Un drone pour faire briller la bulle de la station Saint-Lazare

La RATP a expérimenté, le 10 octobre, une nouvelle manière de nettoyer la verrière en forme de lentille qui couvre l’entrée de la station de métro sur le parvis de la gare Saint-Lazare à Paris : l’opération a été effectuée à l’aide d’un drone, en soirée, pendant l’interruption du service de manière à ne pas perturber les accès au métro et à limiter les risques d’accidents.

La solution de nettoyage, originale, proposée par l’entreprise CleanAlta, consiste à installer un pistolet à haute pression sur un drone, raccordé par un tuyau à la réserve d’eau et à la pompe qui restent au sol. Un câble relie également le drone, pour lui fournir l’électricité nécessaire au vol et pour le maintenir captif pour des raisons de sécurité.

drone RATP
La RATP teste le nettoyage de la “lentille“ à l’aide d’un drone. © Pierre Charlier – RATP

Avant chaque vol et bien que les opérateurs sont des pilotes professionnels, il faut demander une autorisation à la Direction générale de l’aviation civile (DGAC). La RATP a également dû obtenir l’autorisation de la Préfecture de police de Paris et de la SNCF puisque la bulle de verre, également appelée lentille, est située sur le parvis de la gare.

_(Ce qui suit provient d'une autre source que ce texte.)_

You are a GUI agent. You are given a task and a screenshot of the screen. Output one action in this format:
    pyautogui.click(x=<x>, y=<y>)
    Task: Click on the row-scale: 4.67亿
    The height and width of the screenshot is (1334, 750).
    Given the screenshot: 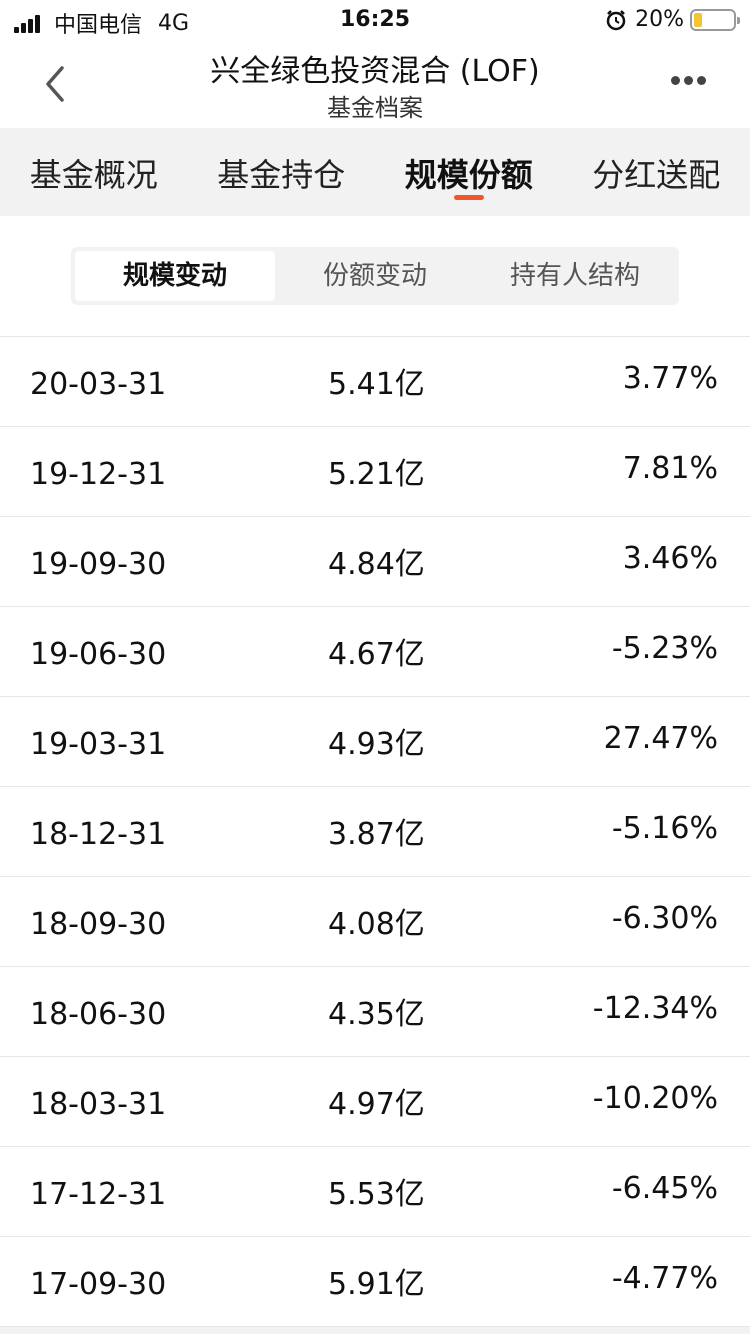 What is the action you would take?
    pyautogui.click(x=376, y=654)
    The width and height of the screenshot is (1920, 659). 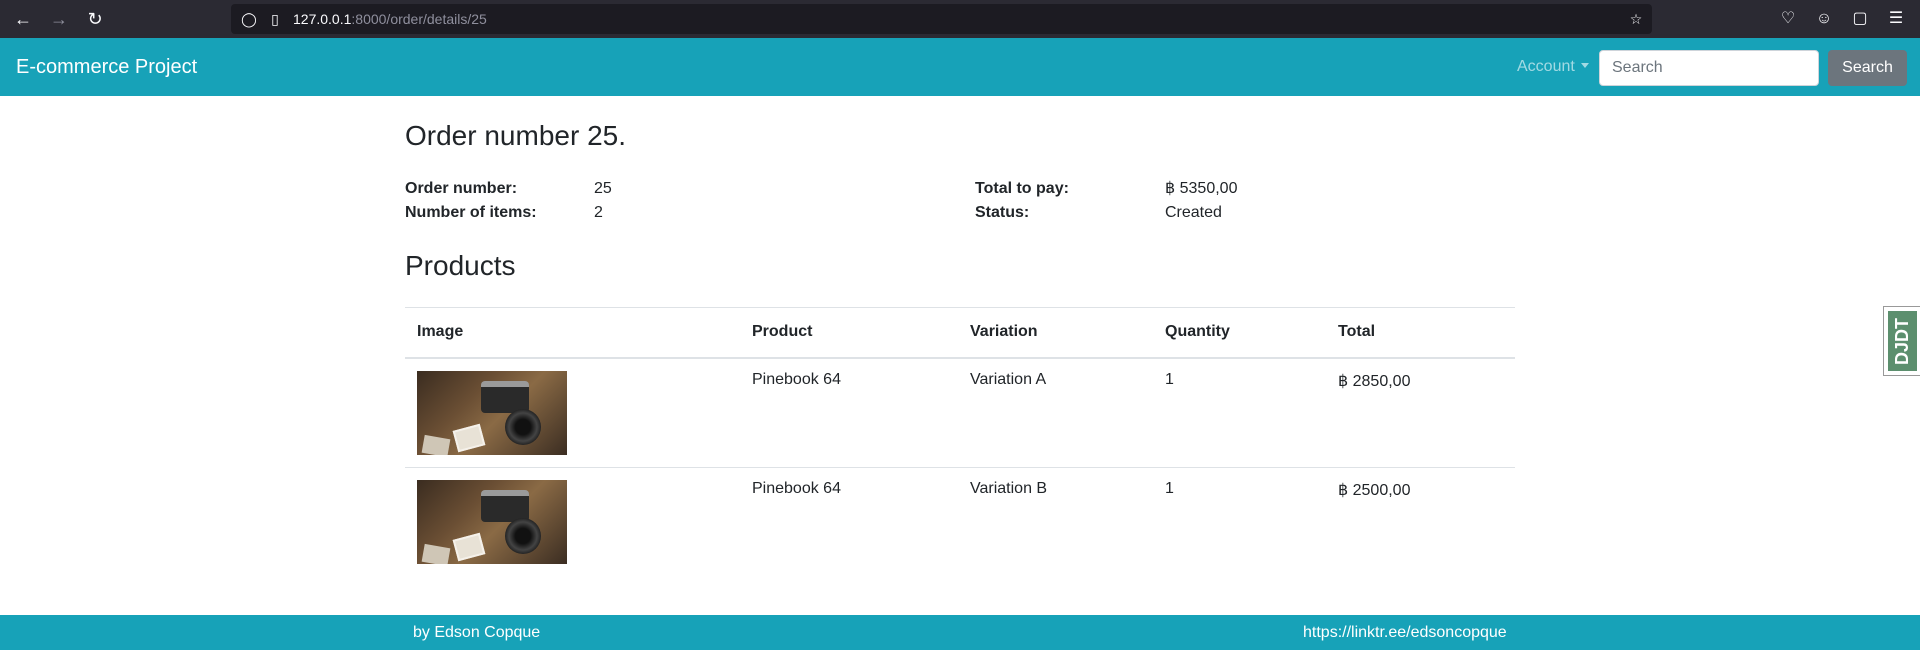 What do you see at coordinates (23, 19) in the screenshot?
I see `back-icon: ←` at bounding box center [23, 19].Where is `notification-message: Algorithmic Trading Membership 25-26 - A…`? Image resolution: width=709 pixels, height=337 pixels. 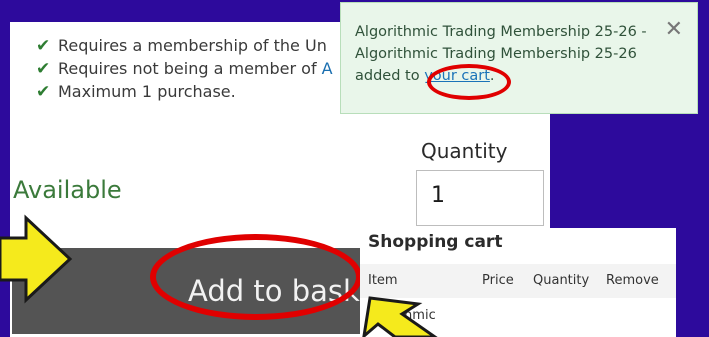
notification-message: Algorithmic Trading Membership 25-26 - A… is located at coordinates (510, 54).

Trois opérations ont été réalisées : une première pulvérisation pour humidifier la surface de la lentille, une deuxième avec un produit nettoyant biodégradable et une dernière pour un rinçage à l’eau osmosée afin d’éviter les traces de calcaire. Le travail a pris entre deux et trois heures, incluant le nettoyage manuel assuré par des agents à l’aide de balais adaptés.

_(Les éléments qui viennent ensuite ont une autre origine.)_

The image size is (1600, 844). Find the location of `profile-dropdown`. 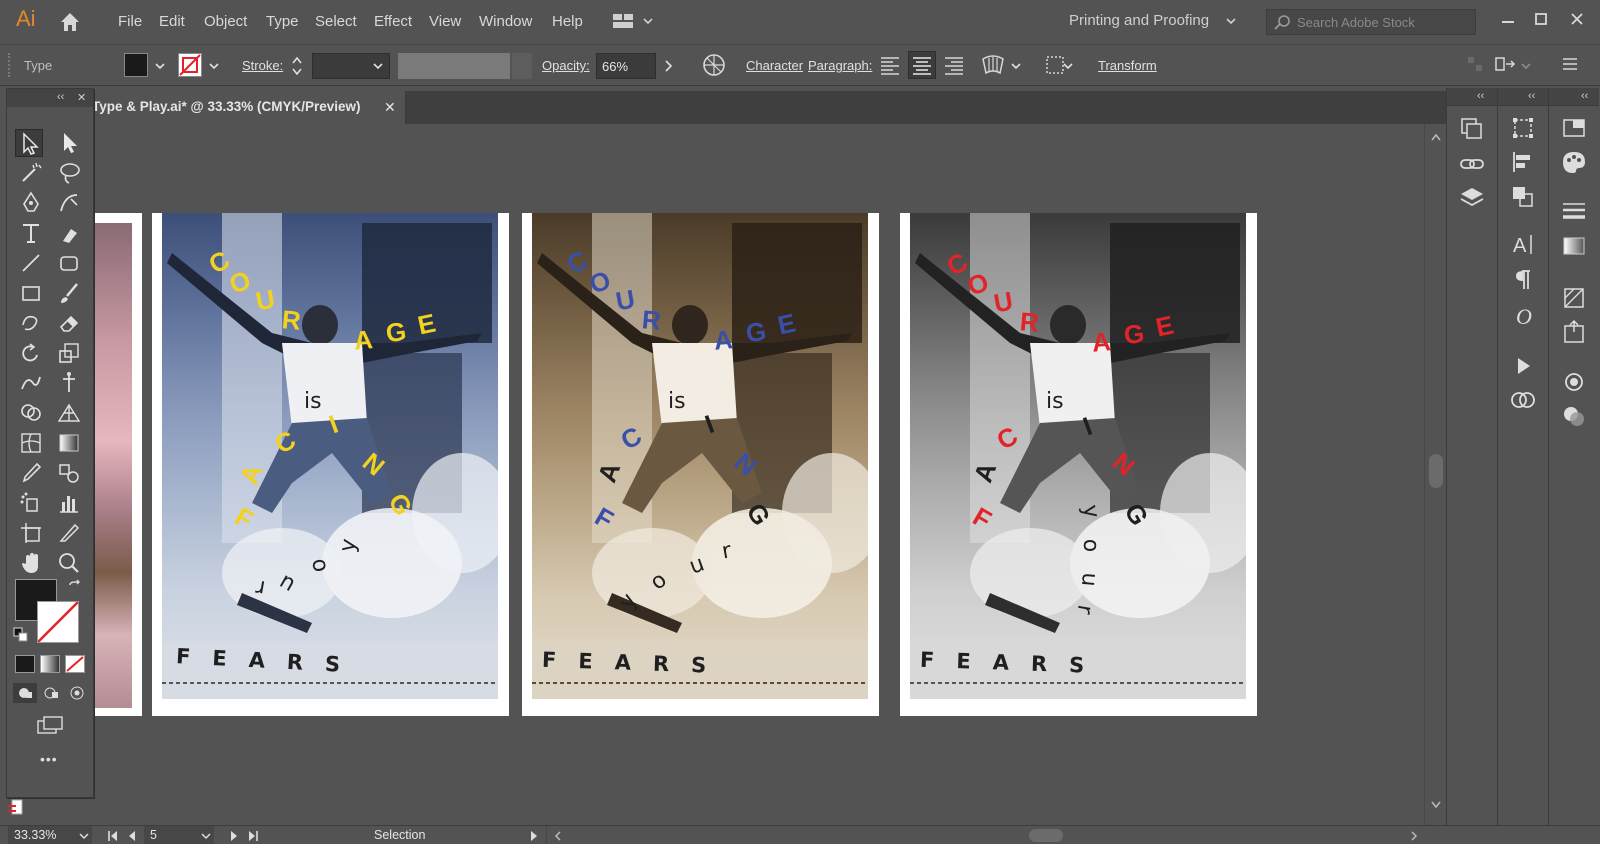

profile-dropdown is located at coordinates (522, 66).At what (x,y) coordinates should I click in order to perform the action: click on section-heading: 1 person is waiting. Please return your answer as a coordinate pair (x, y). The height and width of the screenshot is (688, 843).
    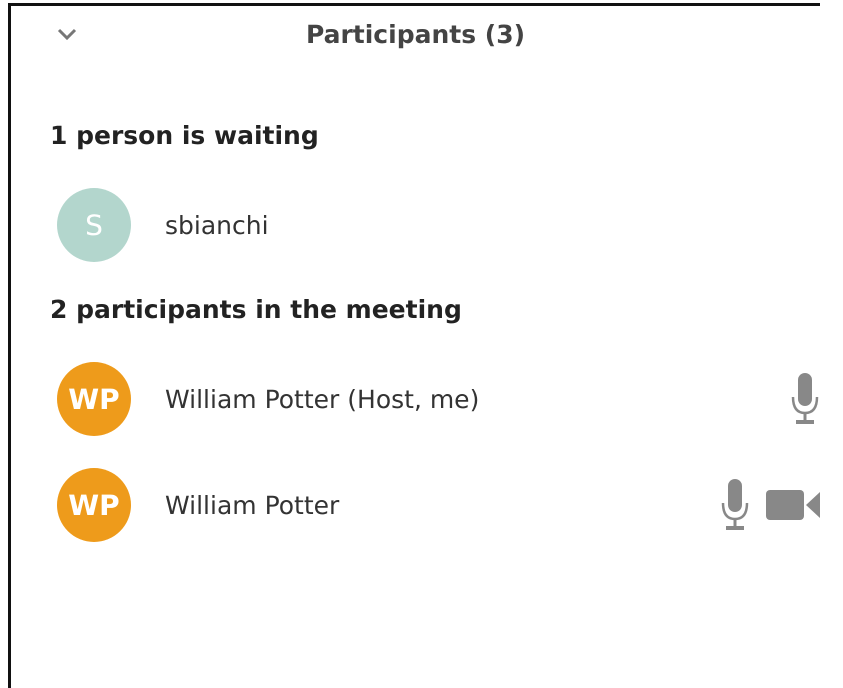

Le nettoyage a pris trois fois moins de temps que la méthode actuelle nécessitant le déplacement d’un camion-grue et de toute une équipe pendant trois nuits consécutives. Une opération renouvelée tous les six mois environ. L’utilisation d’un drone est donc plus rapide et permet d’être plus précis, de s’attarder sur les points les plus sales et finalement de limiter la consommation d’eau.

La RATP va plus précisément dresser le bilan de l’expérience. S’il est positif, elle pourrait appliquer cette méthode à d’autres sites, comme les gares aériennes des prolongements des lignes 11 ou 14.